File Region States After Mutation

Mutation Type Success Failure
Serial Write Defined Inconsistent
Concurrent Write Consistent but Undefined Inconsistent
Record Append Defined interspersed with Inconsistent Inconsistent

Mutation Operations: Write and Append

The Write Operation

Writes are serialized to maintain order across replicas. The Master grants a lease to one replica, designated as the Primary.

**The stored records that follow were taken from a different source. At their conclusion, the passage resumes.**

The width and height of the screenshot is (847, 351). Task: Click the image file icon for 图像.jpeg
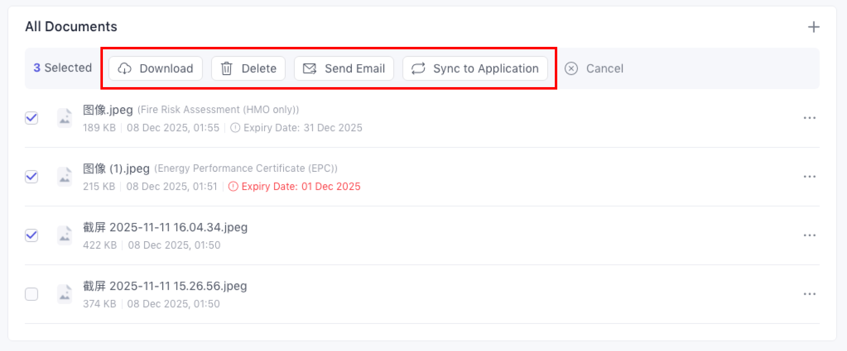point(65,118)
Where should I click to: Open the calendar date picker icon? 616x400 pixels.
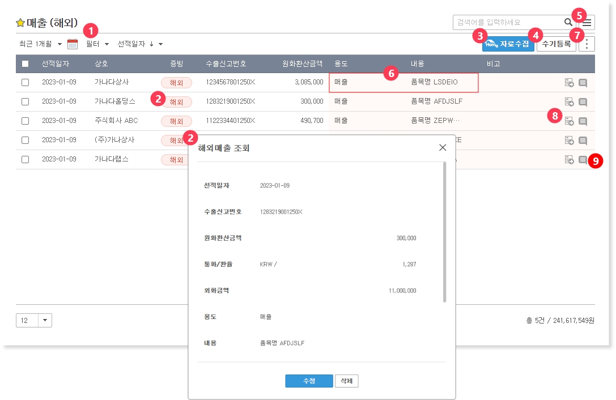click(x=72, y=44)
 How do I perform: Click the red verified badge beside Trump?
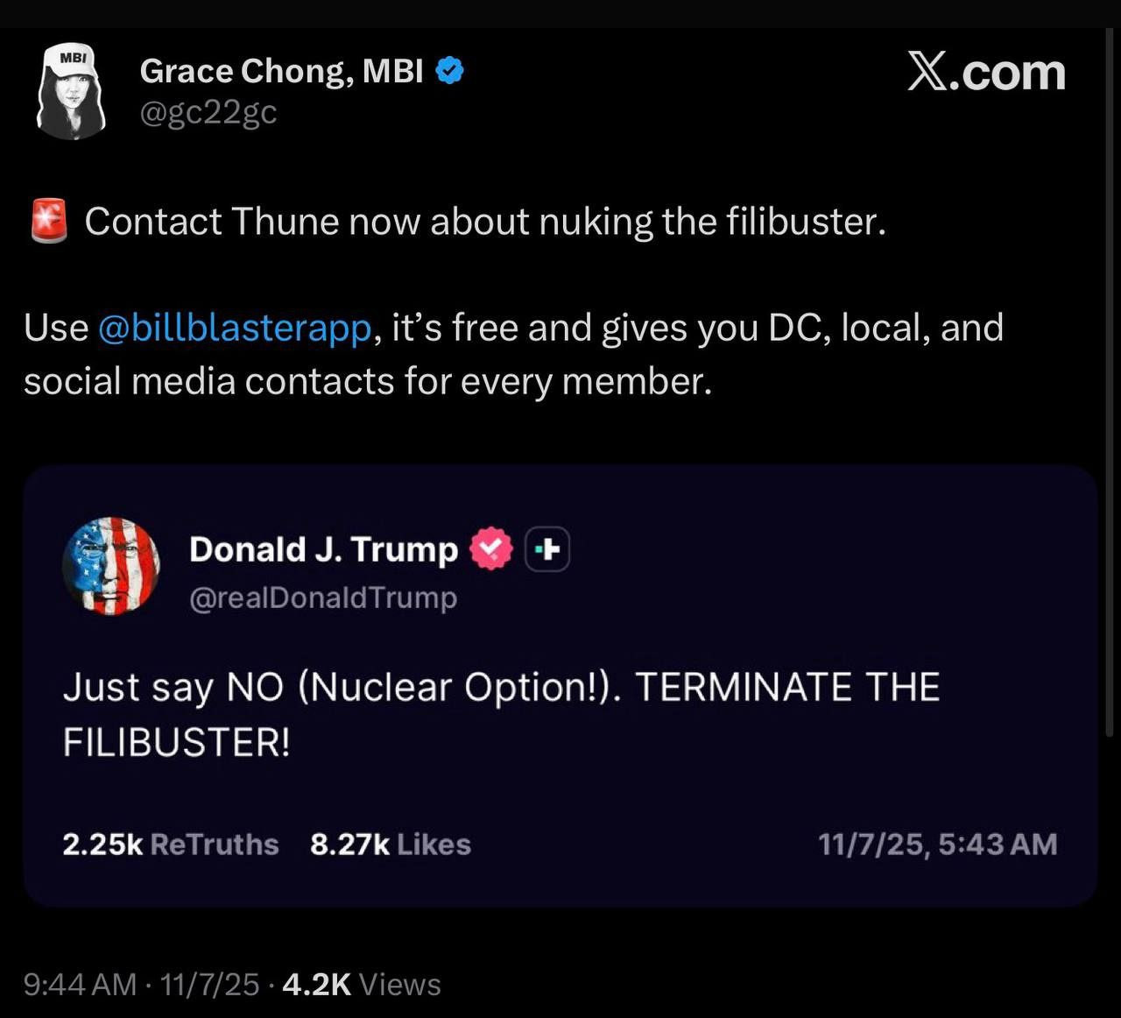tap(491, 549)
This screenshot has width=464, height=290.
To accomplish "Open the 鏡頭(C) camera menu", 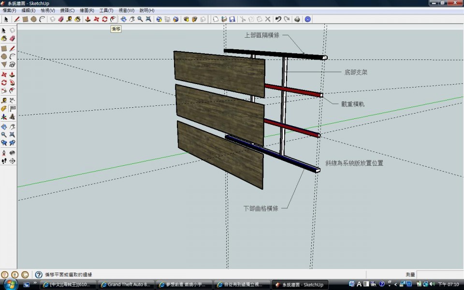I will point(67,10).
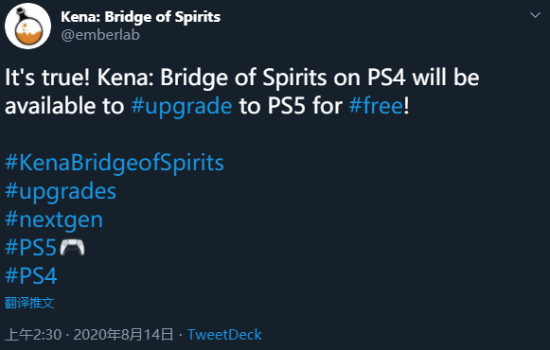Open the #nextgen hashtag

(x=54, y=219)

  • Phase I (Metadata): Client asks the Master which chunkserver holds the lease (primary) and the locations of other replicas.
  • Phase II (Data Transfer): Client pushes data to all replicas. They store it in a temporary buffer.
  • Phase III (Commit): Once all replicas acknowledge receiving the data, the client sends a write request to the primary. The primary assigns a serial number to the update and instructs secondaries to apply the write in that specific order.

The Append Operation

Appends follow the same logic as writes but the primary determines the offset where the data will be written.

  • Chunk Boundary Check: If an append exceeds the 64MB chunk size, the primary pads the current chunk, tells the client to retry on the next chunk, and the operation fails.
  • At-least-once Semantics: Because GFS retries failed appends, data might be duplicated on some replicas.

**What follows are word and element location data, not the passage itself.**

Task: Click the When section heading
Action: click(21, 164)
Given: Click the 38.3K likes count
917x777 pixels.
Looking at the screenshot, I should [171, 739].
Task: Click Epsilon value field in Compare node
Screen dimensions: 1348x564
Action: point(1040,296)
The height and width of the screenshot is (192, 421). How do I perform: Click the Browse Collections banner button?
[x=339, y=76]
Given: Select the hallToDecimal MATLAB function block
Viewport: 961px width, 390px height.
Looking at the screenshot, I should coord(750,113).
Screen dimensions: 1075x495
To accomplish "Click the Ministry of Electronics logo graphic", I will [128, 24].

Handling Data Corruption and Duplicates

Since GFS allows for "at-least-once" append semantics and potential inconsistencies:

  • Checksums: Chunkservers use checksums to detect data corruption.
  • Application Responsibility: Applications must be designed to handle duplicates and padding. This is done by including unique identifiers and record information within the written data so the application can validate records during the read process.